Wat een licht zal zich aan het opgeklaard oog van de gezaligden voordoen! Hoe heerlijk zal dat licht zijn! Daar is geen nacht. Zij zullen zich volmaakt verlustigen in God, in Zijn werken, in Zijn wegen en leidingen. Niet alleen in de werken der natuur, maar ook in die der genade.

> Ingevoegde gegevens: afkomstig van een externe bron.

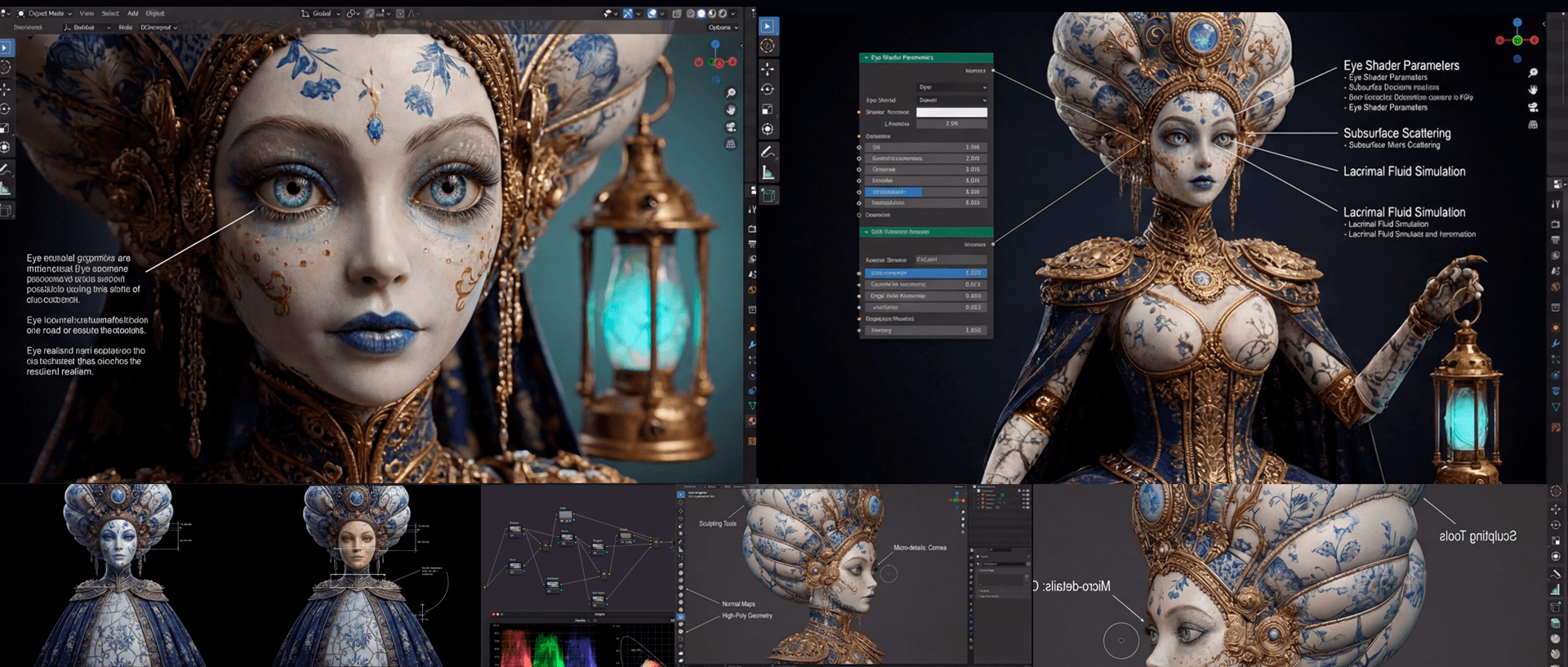Choose the Add Cube tool
The width and height of the screenshot is (1568, 667).
coord(768,195)
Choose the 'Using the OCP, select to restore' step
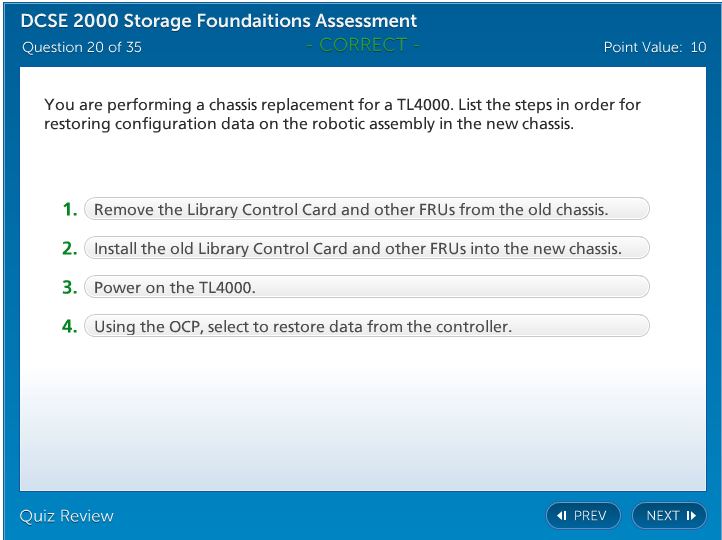The width and height of the screenshot is (722, 540). click(367, 327)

Wat een christen op aarde door het licht van Gods Geest ook ziet, hij kent nog maar weinig. Hoe gebrekkig is zijn geestelijke kennis van God en van de eeuwige dingen! Hoeveel heeft hij te betreuren vanwege zijn inwonend bederf! Hoeveel zorgen drukken, hoeveel gevaren bedreigen hem! Geen wonder, hij is gelijk aan iemand die in de nacht bij het licht van een fakkel reist. Hij zal niet geheel dwalen, maar ook niet veel zien, want het is nacht. Gebrekkige kennis, onreinheid, kommer en vrees, kwellen hier vaak op die nachtreis de geestelijke pelgrim. Maar hij reist de dag der eeuwigheid tegemoet! Dit vertroost hem onder al de moeilijkheden die hij op zijn tocht ontmoet. Dán zal het voor hem geen nacht meer zijn. Dan zal hij in dat boven alle beschrijving verheven licht wandelen. Zonder zonden zullen de gezaligden dáár God dienen, God danken en prijzen. Als een gemeente zonder vlek of rimpel zullen zij zich daar in dat heerlijk licht bevinden. Ongestoorde vreugde zullen zij genieten. God zal al tranen van hun ogen afwissen!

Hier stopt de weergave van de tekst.